Peran operasi dalam manajemen OSA telah banyak dieksplorasi dalam upaya untuk menemukan pilihan
pengobatan definitif. Namun, perannya tetap sangat kontroversial. Tujuan dari operasi ini adalah untuk
menghilangkan penyebab obstruksi jalan napas bagian atas dan untuk memperlebar jalan napas, setelah
deteksi yang tepat dari lokasi di mana obstruksi terjadi. Tempat obstruksi yang paling umum adalah
saluran oropharyngeal (kolaps daerah retropalatal dan retrolingual karena macroglossia, langit-langit
lunak rendah atau tonsil yang membesar) dan hidung (kongesti, poliposis, rinitis kronis). Karena obstruksi
saluran napas dapat terjadi di tempat yang berbeda, maka ada beragam tingkat operasi, termasuk teknik
invasif minimal (di bawah anestesi lokal sebagai prosedur rawat jalan) dan prosedur yang lebih invasif.
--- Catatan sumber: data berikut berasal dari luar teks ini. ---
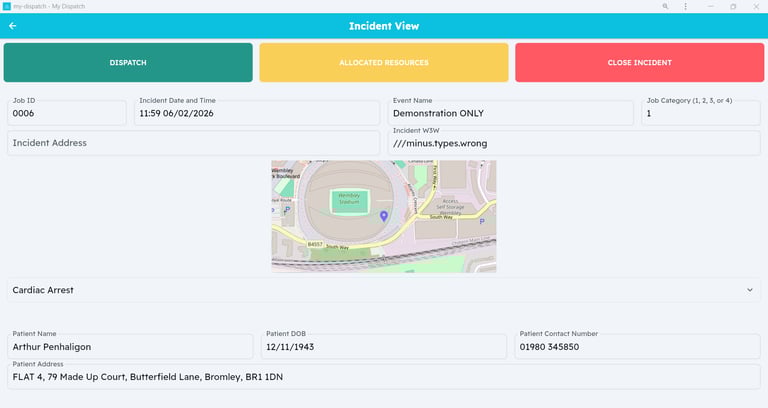Click the my-dispatch app icon in title bar

pyautogui.click(x=6, y=6)
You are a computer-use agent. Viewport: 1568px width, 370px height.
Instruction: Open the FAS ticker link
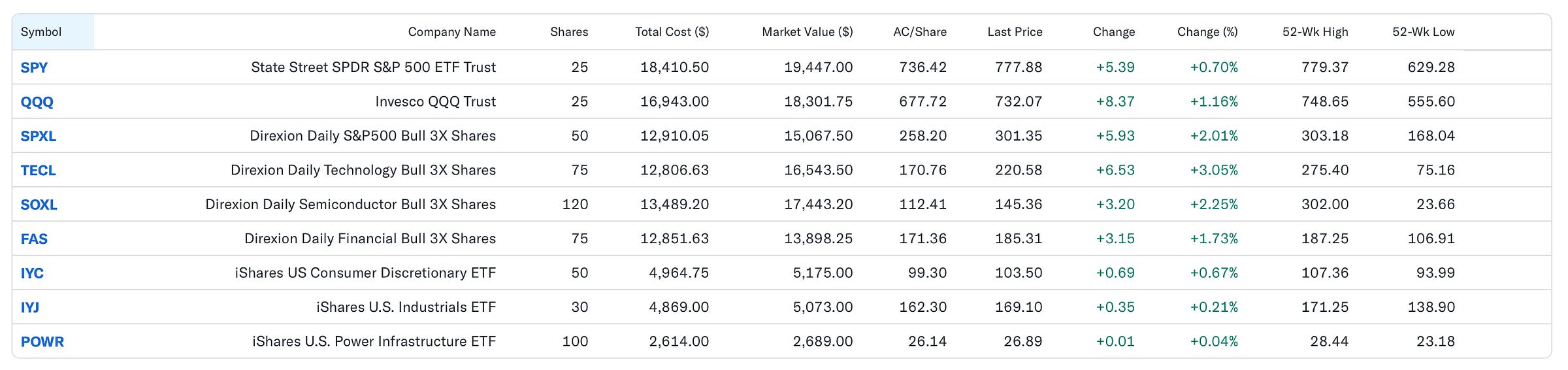click(x=34, y=239)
Pembedahan saat ini dilakukan pada tingkat hidung, struktur orofaring, lidah dan struktur kraniofasial.
Meskipun laporan awal menggarisbawahi relevansi obstruksi hidung sebagai penyebab apnoea obstruktif,
secara berturut-turut telah diklarifikasi bahwa hidung jarang memiliki dampak besar pada apnoea
obstruktif [Michels et al. 2014]. Namun, jika sumbatan hidung didokumentasikan, pembedahan (koreksi
septum yang menyimpang, koreksi konka dan polipektomi inferior) dapat menjadi dasar untuk membantu
pasien untuk lebih toleran terhadap nCPAP. Tonsilektomi dan adenoidektomi adalah prosedur bedah yang
paling sering digunakan untuk mengobati OSA pada anak-anak dan sangat efektif.
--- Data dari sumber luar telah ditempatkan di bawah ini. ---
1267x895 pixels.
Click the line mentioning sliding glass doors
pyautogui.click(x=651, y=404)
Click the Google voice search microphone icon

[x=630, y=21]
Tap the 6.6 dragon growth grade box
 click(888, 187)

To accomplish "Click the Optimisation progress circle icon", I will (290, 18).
Regio retroglossal merupakan bagian yang juga sering mengalami obtruksi. Sejumlah kecil
penelitian telah menunjukkan bahwa tindakan pembedahan pada dasar lidah, misalnya reseksi
parsial lidah dan suspensi, dapat meningkatkan AHI, gejala dan kualitas hidup pada sekelompok
pasien. Sebagai tindakan tunggal, tingkat keberhasilannya hanya 36,6% dan tindakan ini harus
dimasukkan dalam pendekatan bedah bertingkat untuk pasien terpilih [Handler dkk. 2014].
Pada akhirnya, tracheotomy adalah tindakan bedah yang paling efektif untuk terapi OSA dan
harus dilakukan untuk pasien dengan OSA berat yang mengancam jiwa dan untuk semua pasien
yang gagal dengan semua terapi lain [Epstein et al. 2009]. Perlu diperhatikan bahwa setelah
semua tindakan bedah, follow-up jangka pendek dan jangka panjang harus dilakukan. Faktanya,
efikasi sebagian besar terapi menurun seiring bertambahnya usia dan bertambahnya berat badan.
Hal ini merupakan faktor utama yang menyebabkan kekambuhan OSA setelah operasi.